Living in Maine.
These are the best of times if you accept, adjust, adapt, and creatively do the best you can with a positive spirit. When you grow up in rural Maine, being resourceful and collectively as a community tackling change happens. If this is your first setback, life is harder. These can be the good old days twenty years from now. Never discount that the going could get tougher before it improves or is predictable right?
Is life easy or hard or meh?
If you were taught to look for bumps in the road, to expect them, not be surprised. Being eagle eyed and aware. Learning how to make the most of events. If you can do that, you will be better off than most. An optimistic approach to life gives you and others around you hope, helps to keep the faith and to expect change. You stay optimistic when you daily remind yourself, when you give thanks and are grateful for others in your life. You become way way more aware of what is happening around you in nature. The wildlife get noticed and have a daily roll in your entertainment and fulfillment in Maine.
When you are spoiled and don’t worry about others around you, you wear a thick life darkening blindfold.
You are not an asset to your small Maine town. We are all in this together is how the tides life up the small Maine community. Having faith and channeling physical and mental energies into efforts that will help yourself and others is the best course of action.
Would you be better off living somewhere else means some areas will suffer hardships, others get through the adjustment piece of cake.
COVID19 can make a person have a serious heart to heart with the guy or gal in the mirror. Change is part of life. Self inflicted change makes it easier to roll with the punches and accept adjustment. Surprises get swallowed easier when you expect them. If you don’t think the way life is unfolding should be happening to you, you forget and no longer care that others are in the same boat. Or that may have it much worse than you.
Many preach we all need to strive for a simpler life.
But the bigger question is why do we complicate and clutter it? Is something missing in your life? Do you feel fulfilled or no matter how good things are rolling, you have a capacity to find fault? To wish for more instead of being grateful for how lucky you are with what you already have. Do you want to be happy? Is full of joy a textbook definition but not in your opinion a real world expectation? Based on what you were taught by others close to you growing up around you, have you seen the power of just what a positive attitude can accomplish?
The COVID19’s coronavirus pandemic like any setback should make you and I take inventory of what I need to do for more than mere survival.
Wanting to to more than just get by but to help your community is something we all strive to do in small Maine communities. Maybe life is a little harder and we are a tad more self reliant rather than expecting others to help us carry the load. But that strain and daily stress is what keeps you in the real World game when real change comes along.
What if I lost my job, if health failed, a fire wiped everything out?
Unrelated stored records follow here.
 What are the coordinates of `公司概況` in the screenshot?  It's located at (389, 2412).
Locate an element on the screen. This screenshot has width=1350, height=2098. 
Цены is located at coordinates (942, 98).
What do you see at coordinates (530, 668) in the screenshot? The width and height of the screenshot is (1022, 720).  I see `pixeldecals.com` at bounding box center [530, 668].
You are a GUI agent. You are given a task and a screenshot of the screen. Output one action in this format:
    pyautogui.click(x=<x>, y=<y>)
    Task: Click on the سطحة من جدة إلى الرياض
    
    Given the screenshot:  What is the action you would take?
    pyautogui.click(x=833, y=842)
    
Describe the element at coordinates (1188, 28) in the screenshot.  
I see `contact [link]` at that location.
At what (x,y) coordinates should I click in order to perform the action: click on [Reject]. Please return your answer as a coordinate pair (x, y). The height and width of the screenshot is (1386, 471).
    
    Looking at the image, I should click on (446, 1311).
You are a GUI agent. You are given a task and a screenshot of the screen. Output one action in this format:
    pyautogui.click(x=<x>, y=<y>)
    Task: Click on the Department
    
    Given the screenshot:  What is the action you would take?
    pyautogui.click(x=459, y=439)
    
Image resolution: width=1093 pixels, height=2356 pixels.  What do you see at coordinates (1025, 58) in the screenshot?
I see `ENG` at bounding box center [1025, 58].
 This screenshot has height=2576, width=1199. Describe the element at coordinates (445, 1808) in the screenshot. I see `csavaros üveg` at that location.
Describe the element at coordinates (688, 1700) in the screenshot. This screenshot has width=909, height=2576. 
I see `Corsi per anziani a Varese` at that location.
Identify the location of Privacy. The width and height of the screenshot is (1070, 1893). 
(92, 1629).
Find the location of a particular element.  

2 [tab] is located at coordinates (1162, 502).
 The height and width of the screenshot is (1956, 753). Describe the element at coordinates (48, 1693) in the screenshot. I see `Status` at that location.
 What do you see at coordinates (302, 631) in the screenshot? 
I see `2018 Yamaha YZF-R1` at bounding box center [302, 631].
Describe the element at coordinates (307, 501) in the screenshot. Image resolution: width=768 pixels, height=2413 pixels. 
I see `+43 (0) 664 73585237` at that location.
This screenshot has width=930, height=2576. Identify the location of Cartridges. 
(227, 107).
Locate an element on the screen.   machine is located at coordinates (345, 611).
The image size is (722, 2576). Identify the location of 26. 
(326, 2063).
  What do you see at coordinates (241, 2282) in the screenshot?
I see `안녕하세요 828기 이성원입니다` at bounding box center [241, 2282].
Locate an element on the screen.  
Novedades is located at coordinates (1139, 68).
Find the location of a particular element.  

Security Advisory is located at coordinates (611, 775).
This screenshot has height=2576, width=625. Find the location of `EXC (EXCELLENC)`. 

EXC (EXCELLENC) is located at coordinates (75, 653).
Taking precautions to minimize the chances of a total wipe out is part of the insurance. But living below your means so you have a little nest egg to carry you through should be part of the gig. Not expecting someone, anyone else or a government institution to swoop in and fix the problem helps empower you. To be more in charge of your destiny and quality of life.
I feel badly for folks jammed in a city setting that don’t live in Maine.
It must be hard watching life around you tighten up and lots of what you loved about where you live dry up and stall. But when social distancing is easier because we are populated 11 to a mile,
when what we do for fun is not heavily dollar based, life in rural Maine makes for a better back drop. Living simpler is easier when you are just grateful to have shelter, to live where you enjoy amazing sunrises, spectacular sunsets and it is lower cost to hang your hat in rural Maine.
COVID19 forces a person to seriously examine where I live and why.
Many are eyeballing Maine as the next stop. What you need out of life changes with or without a coronavirus or an edgy country sharply divided right down the middle. Where do I want to live and what can I do to improve my surroundings for me, my family, for others in the community? I believe you can do so much good in a small Maine community and the reward is great.
Many are making the transition to Maine for what we don’t have.
Traffic, crime, insincerity, pollution. For the long list of what we do that is not longer available in the city landscape or never was. Space, trails, hideaways below radar. When you see others step up to do more and a possess a strong consistent concern for others around you.
Maine simple living frees up a person in many ways.
Pitching in and working collectively. That is one beautiful experience because no one person could pull it off without the combined community segments firing on all the cylinders behind the drive to do the right thing. Everyone on the same page creates no sour notes and their more harmonious major not minor chords.
How are you making out?
How’s life treating you? Figure you have it better than most? Is it like last call and the bright lights suddenly came on. The proprietor putting turned over chairs up on tables and making hand motions to propel you to the parking lot door? Muttering more than once “Last call”. Then “We don’t care where you go but you can not stay here”.
Time to float or fly?
Where would you go if you did not live where you do now? Have you been thinking Maine makes sense for a part time, full time investment?